About this task
Given the records below, pull every line with the word "card" into the answer.

(Saved entries)

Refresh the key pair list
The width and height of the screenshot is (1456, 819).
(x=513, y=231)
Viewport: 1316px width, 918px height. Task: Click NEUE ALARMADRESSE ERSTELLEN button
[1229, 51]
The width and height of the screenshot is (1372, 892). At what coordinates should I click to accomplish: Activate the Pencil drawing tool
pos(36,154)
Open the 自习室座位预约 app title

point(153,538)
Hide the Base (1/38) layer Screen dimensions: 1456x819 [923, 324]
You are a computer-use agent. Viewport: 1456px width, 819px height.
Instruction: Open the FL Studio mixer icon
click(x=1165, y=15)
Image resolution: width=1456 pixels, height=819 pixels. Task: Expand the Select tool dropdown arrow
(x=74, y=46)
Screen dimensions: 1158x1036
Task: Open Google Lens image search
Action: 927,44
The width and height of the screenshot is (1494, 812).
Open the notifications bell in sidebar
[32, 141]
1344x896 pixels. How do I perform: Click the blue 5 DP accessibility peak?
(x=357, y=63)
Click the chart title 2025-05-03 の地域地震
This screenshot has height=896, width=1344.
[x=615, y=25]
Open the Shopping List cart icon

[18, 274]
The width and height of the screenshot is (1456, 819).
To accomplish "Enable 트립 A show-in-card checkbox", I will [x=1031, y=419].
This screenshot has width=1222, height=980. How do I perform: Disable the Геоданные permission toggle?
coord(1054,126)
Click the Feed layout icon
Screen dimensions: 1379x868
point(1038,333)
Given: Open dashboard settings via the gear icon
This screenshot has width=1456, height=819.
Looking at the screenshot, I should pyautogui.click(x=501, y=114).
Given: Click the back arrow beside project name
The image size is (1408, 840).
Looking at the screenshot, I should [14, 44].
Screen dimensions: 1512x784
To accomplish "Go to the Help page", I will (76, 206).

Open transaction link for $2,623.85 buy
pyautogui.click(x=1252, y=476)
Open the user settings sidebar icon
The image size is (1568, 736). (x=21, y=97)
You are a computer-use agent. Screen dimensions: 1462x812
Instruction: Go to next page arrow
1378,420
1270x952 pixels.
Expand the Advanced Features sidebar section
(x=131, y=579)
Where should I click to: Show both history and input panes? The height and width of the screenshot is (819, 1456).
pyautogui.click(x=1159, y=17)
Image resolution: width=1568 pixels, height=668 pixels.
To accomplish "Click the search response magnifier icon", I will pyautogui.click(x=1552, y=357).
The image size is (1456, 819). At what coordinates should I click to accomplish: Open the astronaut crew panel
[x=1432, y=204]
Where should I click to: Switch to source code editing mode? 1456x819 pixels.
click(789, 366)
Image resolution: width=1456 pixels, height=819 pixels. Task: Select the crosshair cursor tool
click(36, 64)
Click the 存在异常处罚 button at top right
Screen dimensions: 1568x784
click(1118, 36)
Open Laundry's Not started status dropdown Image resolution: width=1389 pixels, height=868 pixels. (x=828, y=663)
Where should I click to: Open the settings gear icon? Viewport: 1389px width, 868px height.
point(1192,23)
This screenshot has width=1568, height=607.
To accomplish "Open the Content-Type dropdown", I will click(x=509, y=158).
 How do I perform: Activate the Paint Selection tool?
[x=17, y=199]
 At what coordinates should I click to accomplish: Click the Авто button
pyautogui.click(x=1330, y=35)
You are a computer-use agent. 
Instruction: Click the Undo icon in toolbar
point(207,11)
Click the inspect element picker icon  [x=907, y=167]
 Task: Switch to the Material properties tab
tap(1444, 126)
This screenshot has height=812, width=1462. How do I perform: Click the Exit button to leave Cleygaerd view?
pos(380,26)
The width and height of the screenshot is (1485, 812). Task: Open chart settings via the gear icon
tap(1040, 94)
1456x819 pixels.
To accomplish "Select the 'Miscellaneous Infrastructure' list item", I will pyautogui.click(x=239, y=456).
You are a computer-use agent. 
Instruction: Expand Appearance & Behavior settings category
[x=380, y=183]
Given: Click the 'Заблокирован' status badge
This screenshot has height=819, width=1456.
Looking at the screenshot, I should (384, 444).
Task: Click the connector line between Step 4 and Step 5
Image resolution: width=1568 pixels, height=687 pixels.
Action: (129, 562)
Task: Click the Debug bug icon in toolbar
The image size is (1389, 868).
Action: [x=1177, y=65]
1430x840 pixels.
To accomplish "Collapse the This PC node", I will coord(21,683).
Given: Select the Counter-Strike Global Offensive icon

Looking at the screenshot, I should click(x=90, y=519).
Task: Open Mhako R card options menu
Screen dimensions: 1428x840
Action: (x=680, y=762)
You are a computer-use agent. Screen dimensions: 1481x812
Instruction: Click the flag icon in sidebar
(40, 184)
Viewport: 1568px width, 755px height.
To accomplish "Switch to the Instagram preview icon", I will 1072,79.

Your response
To accomplish "Enable 트립 A show-in-card checkbox", I will [x=1031, y=419].
Task: Open Mhako R card options menu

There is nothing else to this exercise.